As the carvings of Mathura and Sarnath are to Indian sculpture, and as the frescoes of Ajanta are to Indian painting, so are the compositions of Kalidasa to Sanskrit literature. Other dramatists of the Gupta age are highly regarded, most notably Sudraka, whose ‘Little Clay Cart’, a risqué and action-packed charivari, has obvious appeal and has been much revived. Likewise other poets wrote courtly
kavya
(verses) in an impeccable and even more ingenious Sanskrit: Samudra-Gupta’s Allahabad inscription as composed by Harisena, one of his principal ministers, contains passages of great dramatic elegance; and the emperor himself, like Rudradaman, is said to have been a master of the style. But only Kalidasa wrote both plays and poetry, and he did so with an excellence which, by unanimous consent, justifies the inevitable comparisons with Shakespeare. It was Sir William Jones’s English version of Kalidasa’s famous
Sakuntala
which first roused the West to the merits of Sanskrit drama, and it was adaptations of
Meghaduta
(‘The Cloud Messenger’) which found their way into nineteenth-century anthologies and won for Sanskrit verse a reputation for superb evocations of nature.

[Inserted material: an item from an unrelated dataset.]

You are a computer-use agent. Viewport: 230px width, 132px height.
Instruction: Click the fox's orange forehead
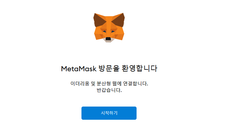tap(109, 22)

Unfortunately all Sanskrit literature is so rich in metaphors, synonyms, allusions, double meanings and all manner of grammatical and phonetic pyrotechnics that satisfactory translation is impossible. To the uninitiated the word-play, the conventions of metre and the variants of meaning recherché mystique of the cryptic crossword. But ignorance may be compounded by our own conventions. Translations, according to A.L. Basham, merely ‘tarnish’ the beauty of the original; still more sadly, they have a habit of shying away from the erotic and explicit. Thus renderings of Kalidasa’s
Kumarasambhava
, a long poem which deals with the courtship of Lord Shiva and his consort, often omit as ‘abhorrent to Western taste’ the climactic canto in which this divine union is consummated – a subject of exquisite and eminently communicable interest which later probably inspired the famed sculpture of the Khajuraho temples and to which Kalidasa is said to have done glorious justice. Indeed, to witness the delight with which a Sanskritist savours the lines of Kalidasa is to be convinced that the considerable effort of learning a long-dead Indian language would not be wasted. ‘Few who can read [Kalidasa] in the original would doubt that, both as poet and as dramatist, he was one of the great men of the world.’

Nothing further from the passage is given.